Page:
+ + + + +
Video @Scale 2022

Virtual 9:00am - 3:20pm


Video @Scale is a technical conference for engineers that build large scale video systems, where engineers come together to discuss unprecedented engineering challenges, learn about new technology, and collaborate on the development of new solutions.

This year’s Video @Scale will be hosted virtually. Joining us are speakers from Akamai, Arti, BrightCove, Caffeine, Meta, Runway, and Twitch. The event will take place on November 3rd, 2022, with talks themed around Interactive, Immersive, and Intelligent video at scale.

Read More Read Less
9:00am - 9:05am

Welcome Remarks

9:05am - 9:25am

Building Real Time AR Experiences at Scale on Constrained Devices

Augmented Reality is going to change the way humans interact. Various companies have started to build the foundational infrastructure and tools to create the AR ecosystem and AR experiences on mobile devices. But to provide similar or even more computationally intensive immersive AR experiences for thin clients like AR glasses, one needs to take a step back and understand the strict power and thermal limitations and think of an architecture which allows you to offload compute to a beefier server in a privacy/context aware, latency sensitive and scalable fashion. There are lot of challenging areas when it comes to shipping camera frames to server for computation ranging from operating real time transport at scale, leveraging GPU's at scale for ML and render operations for both calling (like Augmented Calling) and non-calling scenarios. Camera frames (RGB and possibly depth) happen to be the prime driving force for Augmented Reality and to be able to process this video data at scale is a necessity for scaling AR experiences in the future. This talk will focus on some of the work which Meta has done in this domain and how industry as a whole needs to come together to solve some of these challenges in order to build the future of high fidelity, low latency immersive AR experiences.
9:25am - 9:45am

Bringing Interactivity to Videos

Traditionally, viewers consumed video in a passive, ‘lean back’ environment. Video consumption on social media, however, is an interactive, ‘lean forward’ experience with rich engagement between creators and their audience. Creators are looking for more ways to connect, engage and interact with their audience through new video experiences. Unfortunately, existing video specifications don’t provide a standardized mechanism to support a diversity of interactive experiences. In this talk, we’ll present a generic end to end framework for interactive video experiences. Our solution enables creators and broadcasters to simply add interactive components (e.g. Ads, sticker, poll, image, chapter marker, etc.) into the video timeline and define how the audience can interact with the components. During playback, viewers can interact with the video at the predefined timeline. We will also cover how AR and AI technologies can be applied towards interactive components, and discuss the different use cases the framework could power up.
9:45am - 10:05am

Democratizing AR: Building an AR platform for everyone

Arti.AR is building a cloud-based AR platform for live video. This talk outlines the benefits of adopting AR at scale and the challenges we faced during the platform development.
+ + + + +
Provided records:
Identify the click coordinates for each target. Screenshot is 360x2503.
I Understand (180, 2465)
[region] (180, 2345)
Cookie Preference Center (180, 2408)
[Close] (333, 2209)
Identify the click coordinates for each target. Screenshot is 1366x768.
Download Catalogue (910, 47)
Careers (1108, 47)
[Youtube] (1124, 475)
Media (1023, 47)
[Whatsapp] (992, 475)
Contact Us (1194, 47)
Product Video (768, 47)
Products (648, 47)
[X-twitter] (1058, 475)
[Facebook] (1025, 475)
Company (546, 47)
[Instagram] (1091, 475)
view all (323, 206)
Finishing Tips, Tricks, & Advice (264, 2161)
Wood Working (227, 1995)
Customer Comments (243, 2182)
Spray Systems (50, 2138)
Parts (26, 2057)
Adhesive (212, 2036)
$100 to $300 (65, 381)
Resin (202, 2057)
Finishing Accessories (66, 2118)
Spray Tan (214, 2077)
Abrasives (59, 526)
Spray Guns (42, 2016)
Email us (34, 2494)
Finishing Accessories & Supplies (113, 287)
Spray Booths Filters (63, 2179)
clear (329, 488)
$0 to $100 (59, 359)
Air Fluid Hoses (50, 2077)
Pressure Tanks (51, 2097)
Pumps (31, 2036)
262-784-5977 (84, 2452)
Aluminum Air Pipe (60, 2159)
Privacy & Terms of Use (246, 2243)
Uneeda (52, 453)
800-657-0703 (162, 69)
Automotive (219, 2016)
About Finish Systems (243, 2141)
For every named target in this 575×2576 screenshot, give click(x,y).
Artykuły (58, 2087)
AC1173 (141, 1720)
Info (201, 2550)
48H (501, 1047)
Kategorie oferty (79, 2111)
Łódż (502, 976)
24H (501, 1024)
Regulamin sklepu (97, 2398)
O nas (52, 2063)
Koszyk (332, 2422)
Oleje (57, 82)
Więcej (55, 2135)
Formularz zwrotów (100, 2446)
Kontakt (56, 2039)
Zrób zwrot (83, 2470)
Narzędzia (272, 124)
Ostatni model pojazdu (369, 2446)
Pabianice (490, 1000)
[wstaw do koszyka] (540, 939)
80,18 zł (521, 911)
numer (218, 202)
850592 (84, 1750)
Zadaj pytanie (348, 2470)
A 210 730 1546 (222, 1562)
+ + + + +
Work instructions:
(a) According to the Video @Scale 2022 page, is each statement true? (i) The event is held in person. (ii) The event takes place on November 3rd, 2022. (iii) Arti.AR is building a cloud-based AR platform for recorded video. Answer yes or no for each and quote the deciding words.
(b) Copy the listing word for word, from the line with "Cookie Preference Center (180, 2408)" to the line with "Customer Comments (243, 2182)".
The page and the listing come from unrelated sources.

Exercise answers:
(a)
(i) No: "This year’s Video @Scale will be hosted virtually."
(ii) Yes: "The event will take place on November 3rd, 2022"
(iii) No: "Arti.AR is building a cloud-based AR platform for live video."

(b)
Cookie Preference Center (180, 2408)
[Close] (333, 2209)
Identify the click coordinates for each target. Screenshot is 1366x768.
Download Catalogue (910, 47)
Careers (1108, 47)
[Youtube] (1124, 475)
Media (1023, 47)
[Whatsapp] (992, 475)
Contact Us (1194, 47)
Product Video (768, 47)
Products (648, 47)
[X-twitter] (1058, 475)
[Facebook] (1025, 475)
Company (546, 47)
[Instagram] (1091, 475)
view all (323, 206)
Finishing Tips, Tricks, & Advice (264, 2161)
Wood Working (227, 1995)
Customer Comments (243, 2182)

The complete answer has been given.